While Vox Machina were heroes who happened to be idiots, the Mighty Nein are exactly the opposite: idiots who happen to become heroes. A group of outsiders, outlaws and dreamers who need to preserve an artefact that threatens reality itself. It’s absurd, touching and wonderfully silly – exactly the mix that makes Dungeons & Dragons campaigns so unique.

Release date: 19 November

Disney+:

Fire And Water: Making The Avatar Films (documentary)

James Cameron finally lets us take a look behind the scenes of Pandora. Fire and Water accompanies the director and his team during the making of The Way of Water and provides a first insight into the upcoming film Avatar: Fire and Ash. The two-part documentary’s packed with interviews, new scenes and an almost insane dedication to detail.

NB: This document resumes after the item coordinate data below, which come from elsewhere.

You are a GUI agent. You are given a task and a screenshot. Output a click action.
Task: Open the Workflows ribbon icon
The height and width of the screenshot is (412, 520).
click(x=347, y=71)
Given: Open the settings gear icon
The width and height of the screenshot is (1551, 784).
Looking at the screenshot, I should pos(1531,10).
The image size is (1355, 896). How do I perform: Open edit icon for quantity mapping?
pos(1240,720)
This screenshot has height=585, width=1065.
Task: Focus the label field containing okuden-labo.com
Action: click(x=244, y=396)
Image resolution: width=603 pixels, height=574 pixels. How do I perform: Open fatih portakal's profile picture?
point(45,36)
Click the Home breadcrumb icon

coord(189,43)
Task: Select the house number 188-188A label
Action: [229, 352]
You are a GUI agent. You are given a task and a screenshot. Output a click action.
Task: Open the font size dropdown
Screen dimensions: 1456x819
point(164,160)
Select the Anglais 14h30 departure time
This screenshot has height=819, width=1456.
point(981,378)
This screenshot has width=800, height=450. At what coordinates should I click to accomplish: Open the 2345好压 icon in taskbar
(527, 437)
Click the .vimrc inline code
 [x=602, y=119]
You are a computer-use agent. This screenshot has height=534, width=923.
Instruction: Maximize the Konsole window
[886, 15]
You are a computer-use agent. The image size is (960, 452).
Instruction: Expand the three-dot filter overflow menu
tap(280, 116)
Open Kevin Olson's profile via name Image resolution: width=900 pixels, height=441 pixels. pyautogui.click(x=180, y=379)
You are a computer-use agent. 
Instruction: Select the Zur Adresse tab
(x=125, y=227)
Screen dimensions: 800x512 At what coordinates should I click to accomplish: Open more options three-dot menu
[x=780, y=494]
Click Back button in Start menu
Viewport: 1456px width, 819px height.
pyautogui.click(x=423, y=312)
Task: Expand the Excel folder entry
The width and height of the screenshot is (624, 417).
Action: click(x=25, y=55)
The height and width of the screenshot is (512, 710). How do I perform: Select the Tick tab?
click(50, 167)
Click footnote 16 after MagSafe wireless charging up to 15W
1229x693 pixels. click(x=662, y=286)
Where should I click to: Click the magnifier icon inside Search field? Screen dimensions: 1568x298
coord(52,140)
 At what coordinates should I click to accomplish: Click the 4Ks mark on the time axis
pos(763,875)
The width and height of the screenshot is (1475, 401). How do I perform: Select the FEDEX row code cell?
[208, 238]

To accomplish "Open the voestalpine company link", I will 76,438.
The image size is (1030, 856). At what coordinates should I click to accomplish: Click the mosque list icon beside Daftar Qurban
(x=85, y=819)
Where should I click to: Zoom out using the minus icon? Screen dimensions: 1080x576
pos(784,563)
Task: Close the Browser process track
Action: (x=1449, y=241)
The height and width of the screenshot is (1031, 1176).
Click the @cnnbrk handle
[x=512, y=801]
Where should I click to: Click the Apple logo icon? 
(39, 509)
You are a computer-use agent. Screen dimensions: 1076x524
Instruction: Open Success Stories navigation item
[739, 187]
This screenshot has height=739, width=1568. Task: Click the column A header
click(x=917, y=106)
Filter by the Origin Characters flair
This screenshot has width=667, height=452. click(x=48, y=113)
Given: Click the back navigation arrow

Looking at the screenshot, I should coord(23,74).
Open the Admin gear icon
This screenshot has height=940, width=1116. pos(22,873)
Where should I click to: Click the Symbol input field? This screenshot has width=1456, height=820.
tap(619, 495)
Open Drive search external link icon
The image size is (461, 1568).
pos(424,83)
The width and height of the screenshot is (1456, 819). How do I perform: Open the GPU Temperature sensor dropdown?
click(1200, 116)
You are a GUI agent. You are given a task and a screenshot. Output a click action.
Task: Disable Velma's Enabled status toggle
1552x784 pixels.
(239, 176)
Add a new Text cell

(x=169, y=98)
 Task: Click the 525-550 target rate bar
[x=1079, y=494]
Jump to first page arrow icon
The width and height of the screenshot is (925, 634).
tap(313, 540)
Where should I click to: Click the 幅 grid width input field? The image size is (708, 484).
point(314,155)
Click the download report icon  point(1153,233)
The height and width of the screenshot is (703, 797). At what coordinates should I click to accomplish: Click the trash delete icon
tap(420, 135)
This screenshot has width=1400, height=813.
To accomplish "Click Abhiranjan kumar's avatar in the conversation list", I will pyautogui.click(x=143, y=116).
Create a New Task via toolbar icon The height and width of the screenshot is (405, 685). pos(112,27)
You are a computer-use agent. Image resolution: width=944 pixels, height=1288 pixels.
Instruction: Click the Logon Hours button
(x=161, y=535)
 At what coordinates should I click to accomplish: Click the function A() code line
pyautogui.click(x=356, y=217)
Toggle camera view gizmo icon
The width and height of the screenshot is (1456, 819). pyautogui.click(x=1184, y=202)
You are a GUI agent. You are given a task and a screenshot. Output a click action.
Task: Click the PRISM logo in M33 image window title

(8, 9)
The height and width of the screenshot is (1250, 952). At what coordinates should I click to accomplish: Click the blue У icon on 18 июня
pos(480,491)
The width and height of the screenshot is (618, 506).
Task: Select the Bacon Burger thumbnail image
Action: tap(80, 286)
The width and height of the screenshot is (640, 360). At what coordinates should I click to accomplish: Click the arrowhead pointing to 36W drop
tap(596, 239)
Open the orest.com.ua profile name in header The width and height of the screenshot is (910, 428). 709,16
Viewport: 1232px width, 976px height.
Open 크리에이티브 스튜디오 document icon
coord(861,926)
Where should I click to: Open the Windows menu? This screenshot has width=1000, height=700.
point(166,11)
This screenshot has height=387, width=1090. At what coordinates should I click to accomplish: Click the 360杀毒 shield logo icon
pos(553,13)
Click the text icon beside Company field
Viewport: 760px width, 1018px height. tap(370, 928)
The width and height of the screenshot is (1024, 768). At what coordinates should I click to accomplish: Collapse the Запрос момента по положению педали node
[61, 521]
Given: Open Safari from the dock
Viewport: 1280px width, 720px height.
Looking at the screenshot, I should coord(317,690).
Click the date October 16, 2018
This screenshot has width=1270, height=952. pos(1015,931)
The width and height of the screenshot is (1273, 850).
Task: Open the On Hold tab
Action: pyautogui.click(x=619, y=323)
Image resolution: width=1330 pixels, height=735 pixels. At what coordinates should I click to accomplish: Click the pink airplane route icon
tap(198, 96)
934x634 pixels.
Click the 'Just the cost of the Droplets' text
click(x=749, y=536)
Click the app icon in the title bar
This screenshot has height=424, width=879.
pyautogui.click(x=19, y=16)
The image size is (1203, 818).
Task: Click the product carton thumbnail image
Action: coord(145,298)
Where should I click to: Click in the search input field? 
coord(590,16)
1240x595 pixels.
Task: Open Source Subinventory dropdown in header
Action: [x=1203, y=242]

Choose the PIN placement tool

Making-ofs rarely sound sexy – but when Cameron speaks, you just want to listen. And this documentary is proof that behind all the technology, there are people who breathe, dive, freeze and dream. That’s what makes cinema so magical for me – seeling real hands build a world.

Release date: 7 November

Sky Show

The Chair Company (series)

It all starts with a chair. More precisely, with a man whose chair collapses during an important presentation, leaving him convinced he’s on to a major chair conspiracy. So he pursues the chair manufacturer. Between hotline queuing, quirky supporting characters and paranoid delusions, a bitterly funny journey into the absurd unfolds. It’s something between Kafka and cringe.

And it looks like that’s what people love: it’s HBO’s most successful comedy launch in five years. Unsurprisingly so, as Tim «You sure about that»» Robinson is a comedy legend. No question: I just have to see this.

Release date: 21 November

Apple TV+

Pluribus (series)

Vince Gilligan returns to Albuquerque – to the place where Breaking Bad once began. Only this time, there’s no meth involved, but something much more disturbing: happiness. Pluribus is about a mysterious virus that makes everyone happy. Well, everyone except one person. Rhea Seehorn (Better Call Saul) plays Carol Sturka, an author who’s the only one left untouched while the world around her is caught in a permanent grin.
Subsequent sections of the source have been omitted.